Durante décadas, la postura oficial en Teherán ha sido que, independientemente de quién gane las elecciones estadounidenses , la República Islámica mantendrá sus propias políticas.
En discursos y declaraciones públicas, los funcionarios iraníes siguen presentando a ambos partidos como una entidad singular y malvada, refiriéndose tanto a los demócratas como a los republicanos como el "Gran Satán" y minimizando la importancia de cualquier posible cambio en el liderazgo estadounidense.
Aun así, la narrativa podría ser más compleja debajo de la superficie, donde los funcionarios en Teherán seguramente están sopesando en privado cómo una victoria de Kamala Harris o de Donald Trump puede afectar sus políticas estratégicas.
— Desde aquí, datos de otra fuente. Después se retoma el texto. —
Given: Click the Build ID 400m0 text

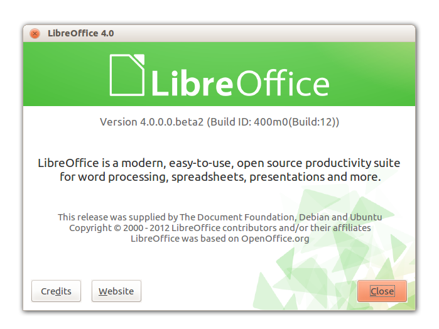Looking at the screenshot, I should click(273, 122).
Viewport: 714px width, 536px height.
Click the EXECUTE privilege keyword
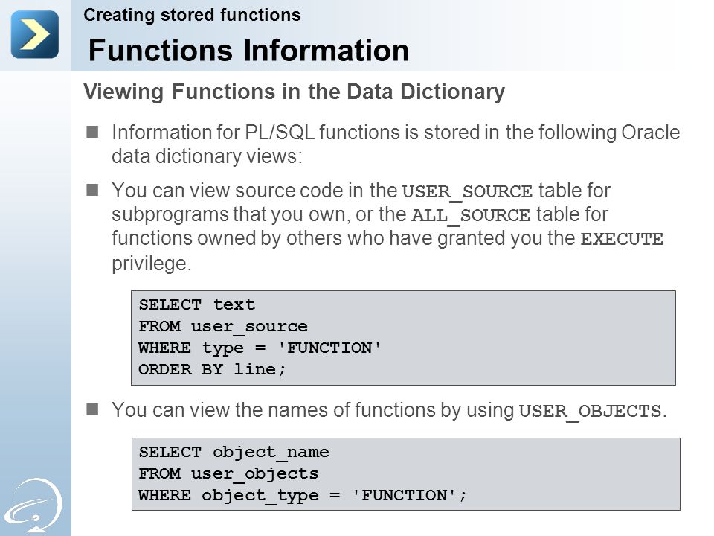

El resultado ideal para Teherán es un gobierno estadounidense que no se centre en Teherán, que le deje vía libre para perseguir su agenda regional, mantener un historial de derechos humanos sin control y acelerar sus controvertidos programas de producción nuclear y de misiles. Pero Teherán parece estar preparándose para todos los escenarios asociados con los cambios de política en Washington. Ya sea que el próximo líder de la Casa Blanca sea Trump o Harris, la política exterior de Irán probablemente tendrá que navegar por un complejo panorama de diplomacia y dinámicas de poder regionales.